The following 4-7-8 Relaxing Breath Exercise is from Andrew Weil, M.D.
I love this exercise. It's simple, can be done anywhere, and takes almost no time. I use it:
- When I become aware of tension in my body.
- BEFORE I react to something upsetting that's happened.
- To help me fall asleep.
- To transition into my meditation.
According to Dr. Weil, this exercise is a natural tranquilizer for the nervous system. Do it at least twice a day. For the first month of practice, don't do more than four breaths at one time. This exercise is subtle at first, but it gains power with repetition and practice.
When first learning this breathing exercise, sit with your back straight.
1. Place the tip of your tongue behind your upper front teeth, letting it rest gently against the ridge of tissue there. Keep it there through the entire exercise.
2. Close your mouth and inhale through your nose for a count of 4.
3. Gently rest at the top of your in-breath, holding your breath for a count of 7.
4. Exhale completely through your mouth, making a whoosh sound to a count of 8.
REPEAT THIS CYCLE FOR A TOTAL OF 4 BREATHS.
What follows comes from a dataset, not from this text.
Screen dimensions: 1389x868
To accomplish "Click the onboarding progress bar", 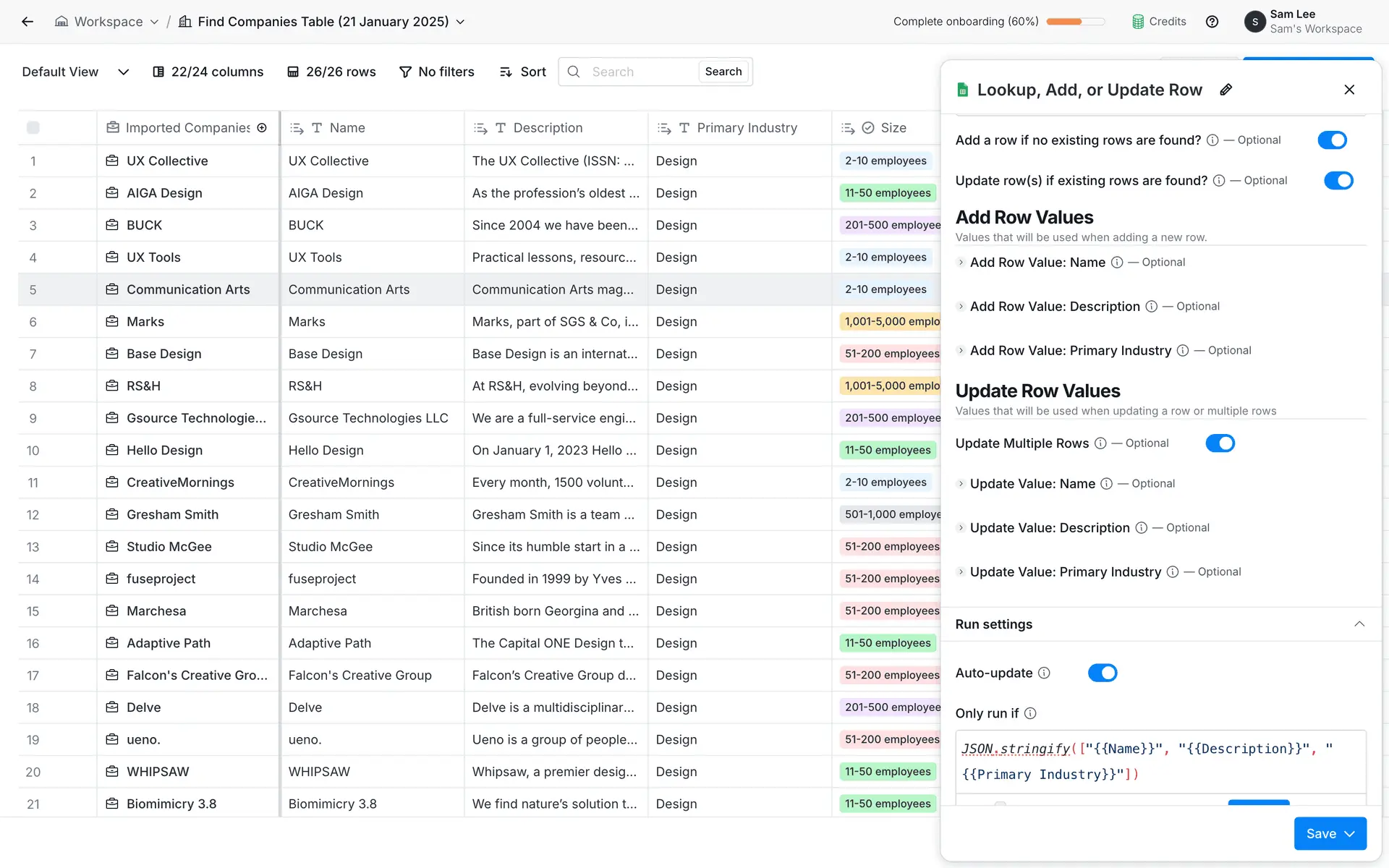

Exhalation takes twice as long as inhalation. The absolute time you spend on each phase is not important; the ratio of 4:7:8 is important. If you have trouble holding your breath, speed the exercise up but keep to the ratio of 4:7:8 for the three phases. With practice you can slow it all down and get used to inhaling and exhaling more and more deeply.
END WITH A SMILE!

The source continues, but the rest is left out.